Exercise text:
━━━━━━━━━━━━━━━━━━━━━━━━━━━━━━
History of the project

In clinical research, software and data infrastructure development is undervalued and generally underfunded, particularly for small- to mid-sized research organizations. Clinical and health researchers largely lack formal training, support, and awareness in research software and/or data engineering and in building and managing data infrastructures. The result? The overall software and computational ecosystem, as well as the technical capacities to maintain them, lags far behind multiple other scientific domains (e.g., bioinformatics).

Combined with the recent rise of data science and the greater focus on analytical reproducibility, this issue has become increasingly apparent as data, and the skills required to work with it, become ever larger, more technical, and complex. In fact, investing in and implementing scalable and modern data infrastructures as well as software and data engineering processes, built with open source software, have the potential to greatly improve the quality of science, to produce more transparent and streamlined workflows, to lead to reproducible research, and generally better science in less time (1).

Thankfully, building modern data infrastructures has slowly been taking greater priority by funding and research agencies globally. For instance, the UK Biobank (2,3) is a large-scale biomedical database with highly detailed data on ~500,000 participants. It is regularly expanded with additional data and is globally accessible to approved researchers and is a role model to building a functioning research data infrastructure.

While the UK Biobank is a source of inspiration, the underlying infrastructure itself is not openly accessible and reusable. The same applies to a similar Danish initiative, the “Single path to access Danish health data” project (4), where the Danish government and individual regions are collaborating to map out all Danish health data. Another state-of-the-art initiative led by the University of Chicago, USA is Gen3 (5), which contains modular open source services that can form the basis for a data infrastructure (6,7) and powers several research platforms, including the National Institutes of Health (8). However, we are unaware of any similar current national efforts that are open source, re-usable, and suitable for the Danish and EU legal context.

In light of this background, the idea of Seedcase initially formed out of a need to improve the data infrastructure of the Danish Centre for Strategic Research in Type 2 Diabetes (DD2) study (9). We expanded the idea and generalized the idea to improve not only DD2, but also the infrastructure of other Danish studies.
━━━━━━━━━━━━━━━━━━━━━━━━━━━━━━
Extracted information:
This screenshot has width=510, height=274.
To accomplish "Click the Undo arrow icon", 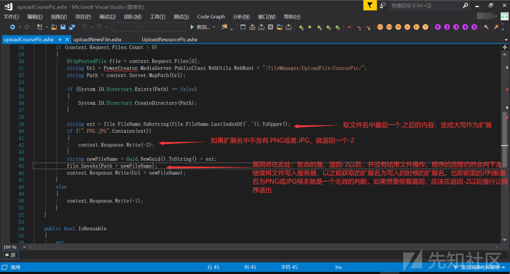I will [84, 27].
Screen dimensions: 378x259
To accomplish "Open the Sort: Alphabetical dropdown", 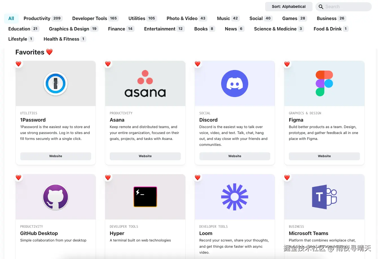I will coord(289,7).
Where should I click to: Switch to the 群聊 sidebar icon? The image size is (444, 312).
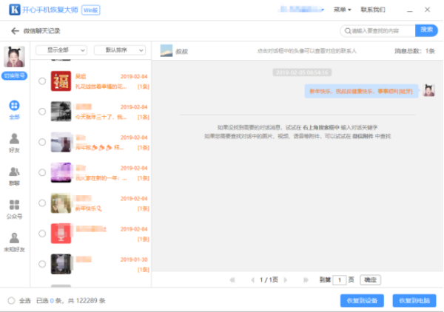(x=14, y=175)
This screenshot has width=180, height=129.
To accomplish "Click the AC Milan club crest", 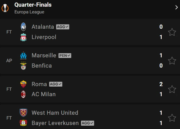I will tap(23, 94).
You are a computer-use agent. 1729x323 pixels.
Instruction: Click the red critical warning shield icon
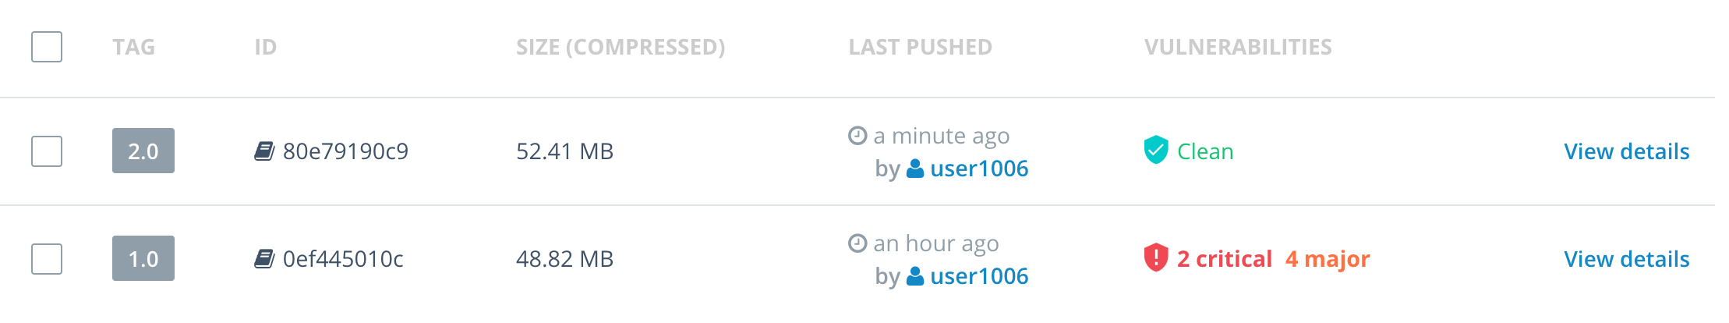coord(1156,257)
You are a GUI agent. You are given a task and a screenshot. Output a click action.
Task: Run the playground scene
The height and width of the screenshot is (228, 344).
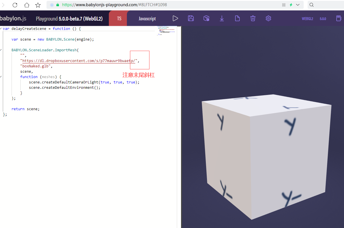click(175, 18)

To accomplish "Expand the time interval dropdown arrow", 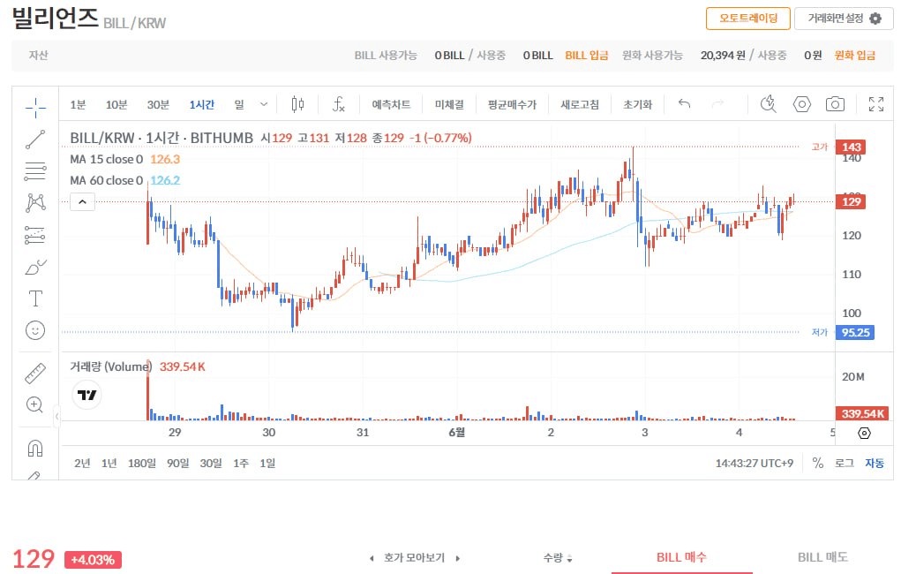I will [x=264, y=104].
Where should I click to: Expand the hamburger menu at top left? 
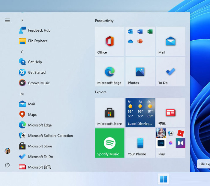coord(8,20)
━━━━━━━━━━━━━━━━━━━━━━━━━━━━━━
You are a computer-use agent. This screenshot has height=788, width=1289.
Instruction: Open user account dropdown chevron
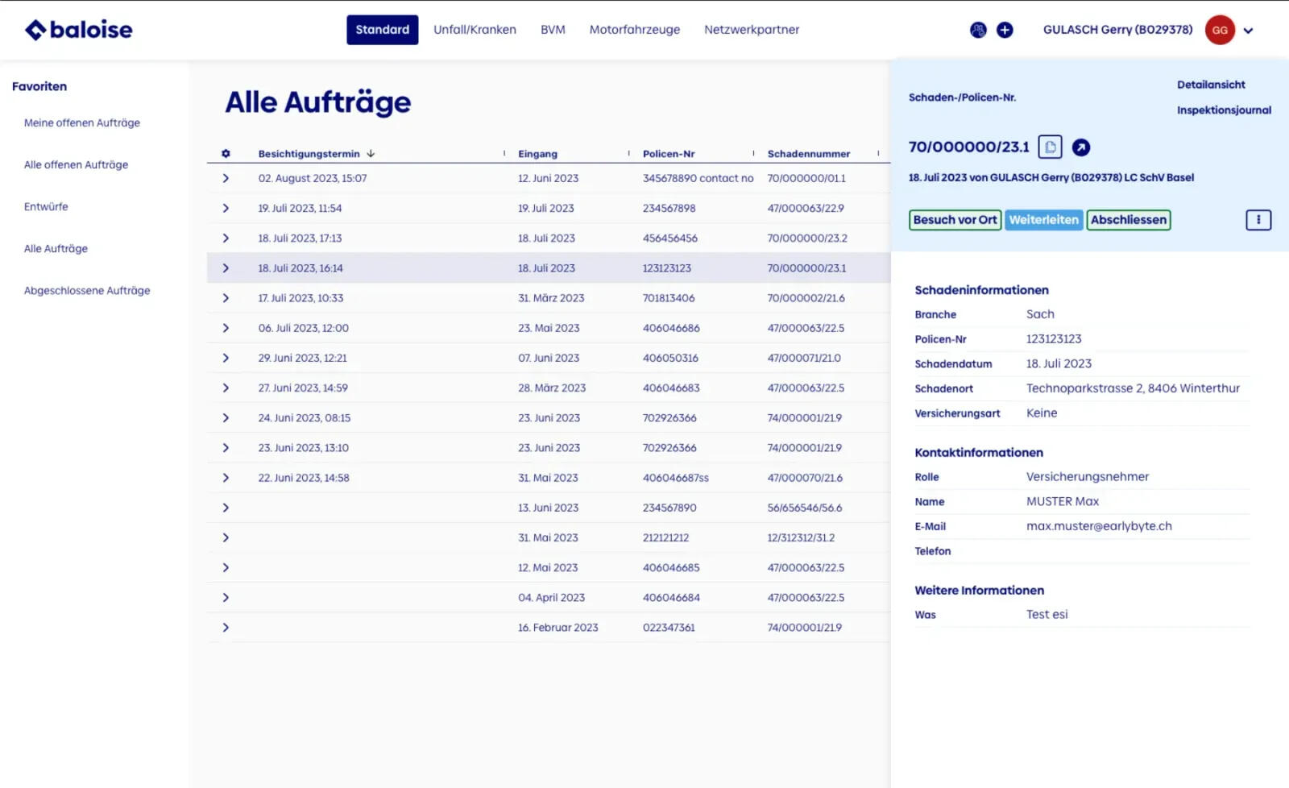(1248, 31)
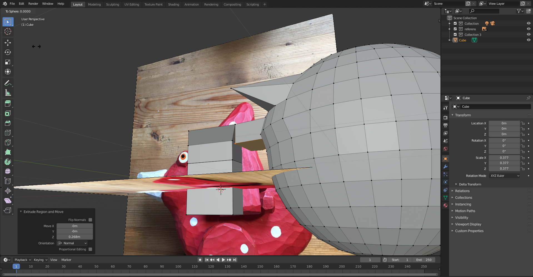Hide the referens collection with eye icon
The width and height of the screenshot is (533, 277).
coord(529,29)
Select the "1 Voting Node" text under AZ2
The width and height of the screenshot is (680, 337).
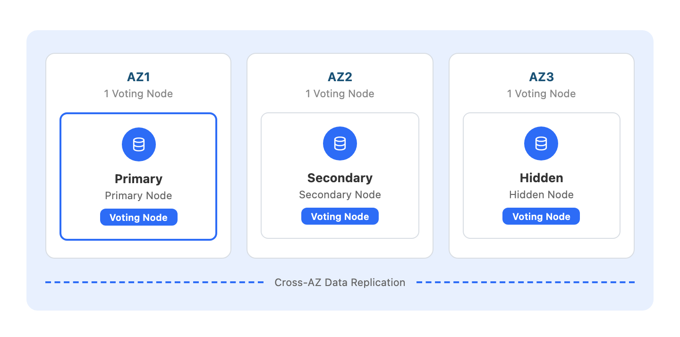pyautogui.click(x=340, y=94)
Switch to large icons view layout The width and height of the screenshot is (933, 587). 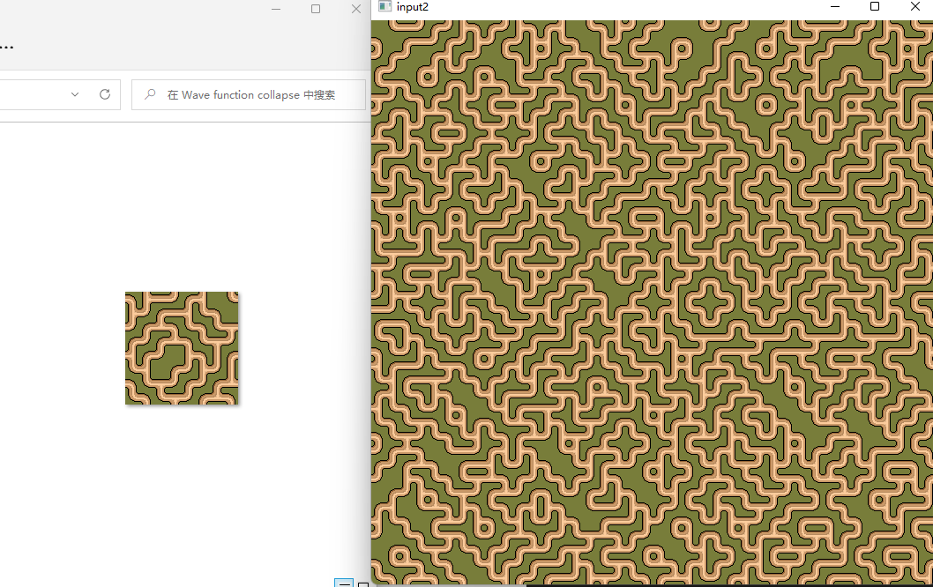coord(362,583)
━━━━━━━━━━━━━━━━━━━━━━━━━━━━━━
Required action 1:
In the project history text, roughly how many participants does the UK Biobank hold detailed data on?
Required action 2:
Carry on the project history text, starting after its last sentence.

Answer area 1:
About 500,000 participants.

Answer area 2:
The NovoNordiskFonden in Denmark had an grant application call titled Data Science Research Infrastructure Grant in 2021, of which we’ve included a modified version of the instructions here. We submitted an application for it that resulted in receiving the requested funds.

References

1.
Lowndes JSS, Best BD, Scarborough C, Afflerbach JC, Frazier MR, O’Hara CC, et al. Our path to better science in less time using open data science tools. Nature Ecology & Evolution [Internet]. 2017 May [cited 2021 May 2];1(6):1–7. Available from: https://www.nature.com/articles/s41559-017-0160
2.
Sudlow C, Gallacher J, Allen N, Beral V, Burton P, Danesh J, et al. UK biobank: An open access resource for identifying the causes of a wide range of complex diseases of middle and old age. PLOS Medicine [Internet]. 2015 Mar [cited 2021 May 2];12(3):e1001779. Available from: https://journals.plos.org/plosmedicine/article?id=10.1371/journal.pmed.1001779
3.
UK biobank [Internet]. [cited 2021 May 2]. Available from: https://www.ukbiobank.ac.uk/
4.
En indgang til sundhedsdata [Internet]. [cited 2021 May 2]. Available from: https://www.enindgangtilsundhedsdata.dk/
5.
Gen3 data commons [Internet]. [cited 2021 May 2]. Available from: http://gen3.org/
6.
Center for translational data science GitHub repositories [Internet]. GitHub. [cited 2021 May 2]. Available from: https://github.com/uc-cdis
7.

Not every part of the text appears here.